Collected data

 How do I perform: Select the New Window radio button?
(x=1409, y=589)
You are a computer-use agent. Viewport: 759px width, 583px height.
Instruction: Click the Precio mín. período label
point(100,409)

▸ What is required: Return the records above in their entirety, exactly as they appear.

▸ Written response:
 How do I perform: Select the New Window radio button?
(x=1409, y=589)
You are a computer-use agent. Viewport: 759px width, 583px height.
Instruction: Click the Precio mín. período label
point(100,409)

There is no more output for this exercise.